Apparently by the time Bob got to his enthusiastic "sell $99 copies of OS X to 100 million or so Windows owners", he had forgotten an earlier paragraph in the same blog entry:
Boot Camp, itself, is unexciting. So you can boot into Windows or OS X, big deal. You can't boot into Windows AND OS X. You can't cut and paste data between the two OS's or even access the same data, as far as I can see. For this you'd need Virtual PC - a Microsoft product - if only a version existed for the IntelMac platform.
Umm, Bob, check out Parallels Workstation and OpenOSX. But aside from that, you are right: Boot Camp is unexciting, and there won't be much interest in it. Which should make you realize that booting OS X on Windows boxes is just as unexciting. Apple wouldn't have a potential market of 100 million; they'd probably be lucky to sell a million copies. Very lucky.
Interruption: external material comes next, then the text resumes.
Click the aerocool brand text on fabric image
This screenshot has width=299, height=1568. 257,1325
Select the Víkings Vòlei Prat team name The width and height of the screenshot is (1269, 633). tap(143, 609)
I just don't see it happening. Maybe a port and licensing to a VM environment, though that seems unlikely too. The only reason I see a possibility there is if Microsoft has been helping Apple out as Cringely says:
One reason why Microsoft isn't surprised by Boot Camp is because Microsoft has been working with Apple to make sure that Windows Vista runs well on IntelMacs. Apple will support Vista dual boot, though I don't know if they will become a Vista OEM, but I can't imagine why they wouldn't if it will help sales.
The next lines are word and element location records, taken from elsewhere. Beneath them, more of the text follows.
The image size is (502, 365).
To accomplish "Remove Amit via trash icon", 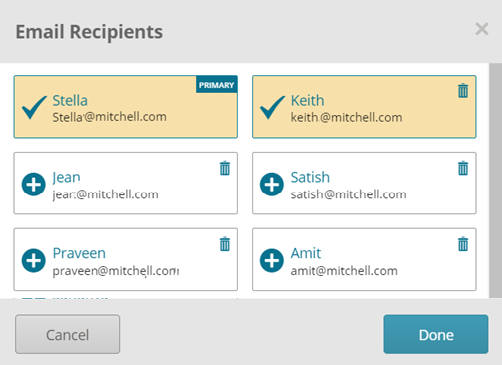I will tap(463, 244).
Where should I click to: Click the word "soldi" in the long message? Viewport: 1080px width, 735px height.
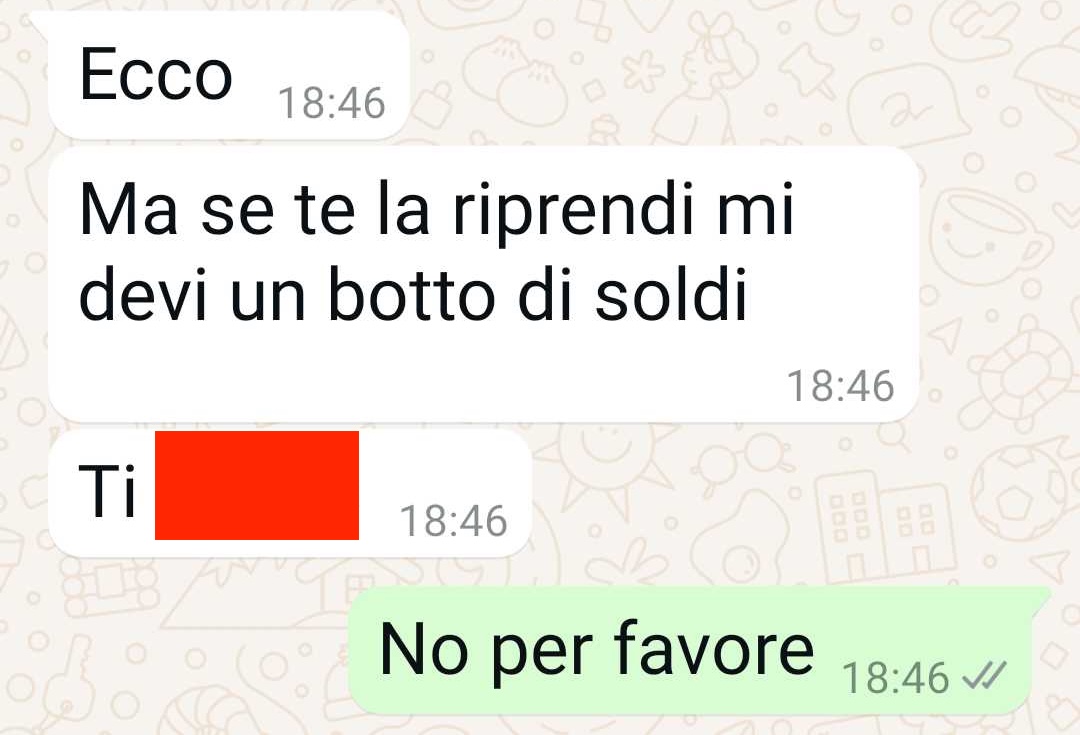tap(671, 295)
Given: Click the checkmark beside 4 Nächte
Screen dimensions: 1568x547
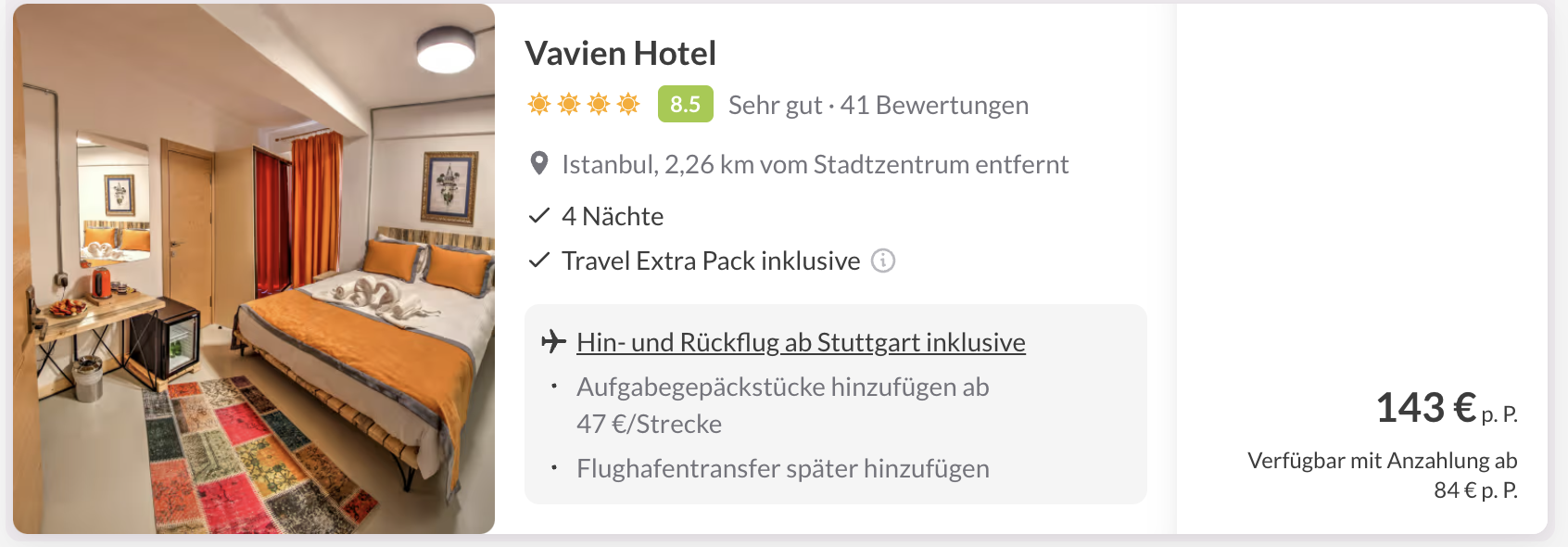Looking at the screenshot, I should 538,216.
If Boot Camp is part of an OEM deal worked out with Microsoft, that suggests that Microsoft will take the high ground by offering a version of Virtual PC for IntelMacs. To be perfectly honest here, I KNOW about the Vista compatibility through Microsoft (not Apple) sources, but I am only guessing about the Virtual PC part.
If there is tit for tat there, I would think Apple would provide their part in the form of a license to run and distribute OS X in Virtual PC. That at least would be a controlled environment and while still threatening to their hardware business, it's not nearly as bad as open season for any old hardware. But although less unlikely than what Cringely guesses, I still would be surprised by that. Maybe not as surprised, but still surprised.
It certainly is possible that Apple sees the future as I do: Their place in such a mix could be enhanced if they had both VM Windows on their own hardware and a VM capable Mac OS X product. I think that's still more than a few years away, but smart companies do plan far ahead..
On another Boot Camp/virtualization front, we have a McAfee marketing director Allan Bell again demonstrating why marketing directors get no respect from the techs: Apple Mac still potential Typhoid Mary warns McAfee exec tells us that we need to worry about Macs with Windows bringing infection into corporate space.
Lax security practices on Macintosh machines may enable Windows viruses to incubate on their Macintosh hosts and later infect Windows machines on a network
"An issue (Macintosh) users need to be aware of is that in some cases they can be a carrier - effectively a Typhoid Mary," said Bell. "That is because you can have infected files on the Macintosh that do not infect the Macintosh but at a later date those get transferred across to a Windows machine which they can infect. Macintosh users still need to be scanning for Windows viruses to make sure that they've got clean files and don't have infected files that they can pass on."
I guess Allan Bell has no idea how corporations use McAfee products at all, does he? At most middle sized and up companies today, no machine even gets on the network without having virus software policies force fed to it, and a VM or dual boot instance of Windows would be no exception. At smaller orgs, security policies will be just as bad or just as good as they are for the existing Windows boxes; the Macs pose no extra threat.
So what do you think? Is Apple in bed with Microsoft and tucking a wad of cash under the pillow in exchange for favors? Should corporations batten down the hatches against those dangerous Macs? Are you getting ready to ditch Windows and buy Mac or Linux? Or is Vista your holy grail?